Our major contributions are summarized as follows: (1) Focusing on the actual application scenarios to study radar emitter identification, and simultaneously solving the problem that training data and testing data do not satisfy the same-distribution hypothesis and the problem of insufficient labeled data, which provides a good thinking way for future research in this area; (2) proposing a method combining support vector machine based on transfer learning with semi-supervised co-training algorithm; (3) verifying the interaction between the transfer learning method and the semi-supervised learning method for unknown radar emitter identification task.

2. Relevant Research

2.1. Transfer Learning

Transfer learning refers to learning the knowledge in the source domain $D_s$, and using in the target domain $D_t$ that is not the same distribution with $D_s$ but is related to $D_s$, which makes good the problem of insufficient training data. Unlike traditional machine learning methods, transfer learning [12] does not require training data and testing data to satisfy the same-distribution hypothesis. It can discover and extract knowledge in the source domain $D_s$ that matches the distribution of the target domain $D_t$ and is useful for identification in the target domain $D_t$.

Then it establishes classification models in the target domain $D_t$, which can make efficient use of existing labeled samples to avoid re-labeling in the target domain $D_t$.

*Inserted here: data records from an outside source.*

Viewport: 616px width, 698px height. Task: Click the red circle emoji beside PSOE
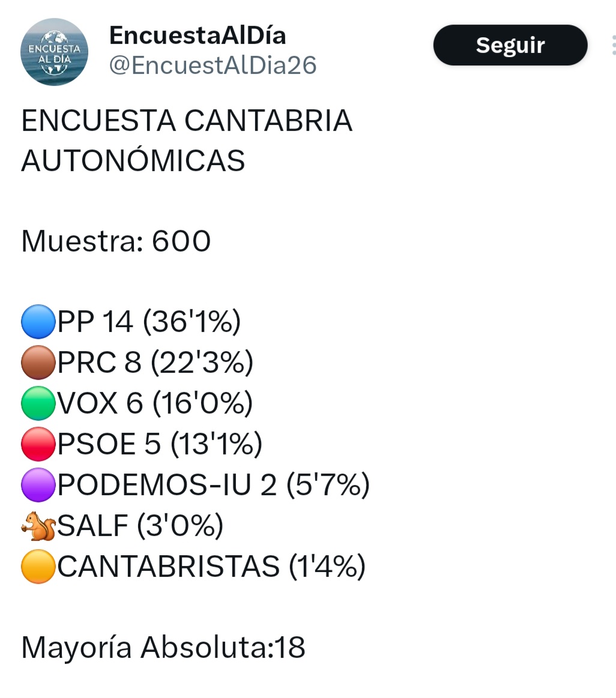click(38, 444)
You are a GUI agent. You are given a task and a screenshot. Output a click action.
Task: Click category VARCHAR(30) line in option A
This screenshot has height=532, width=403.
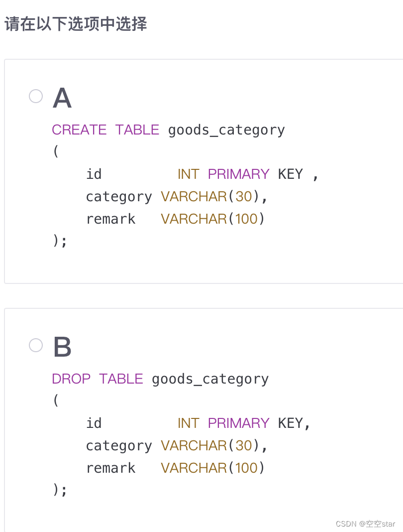tap(177, 197)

From the perspective of transfer methods, transfer learning includes four basic methods: sample-based transfer [13], feature-based transfer [14], model-based transfer [15] and relationship-based transfer [16]. The sample-based transfer method refers to producing rules according to certain weights, and reusing data samples for transfer learning. The feature-based transfer method refers to mutual transfer by feature transformation, which reduces the gap between the source domain and the target domain, or transforms the data features of the source domain and the target domain into a unified feature space, and then utilizes the traditional machine learning methods for identification. The model-based transfer method refers to finding the parameter information shared between the source domain and the target domain to implement transferring. The relationship-based transfer method has a completely different approach from the above three methods, focusing on the similarity between the source domain samples and target domain samples.

2.2. Semi-Supervised Learning

The commonly used machine learning methods can be divided into three categories: supervised learning, unsupervised learning and semi-supervised learning. Supervised learning refers to only using labeled samples for training, and may not obtain a model with high generalization ability in the case of fewer labeled samples. Unsupervised learning refers to only using unlabeled samples for training, regardless of labeled samples, which results in a waste of samples. Semi-supervised learning can process a small number of labeled samples and a large number of unlabeled samples at the same time, combining the advantages of supervised learning and unsupervised learning.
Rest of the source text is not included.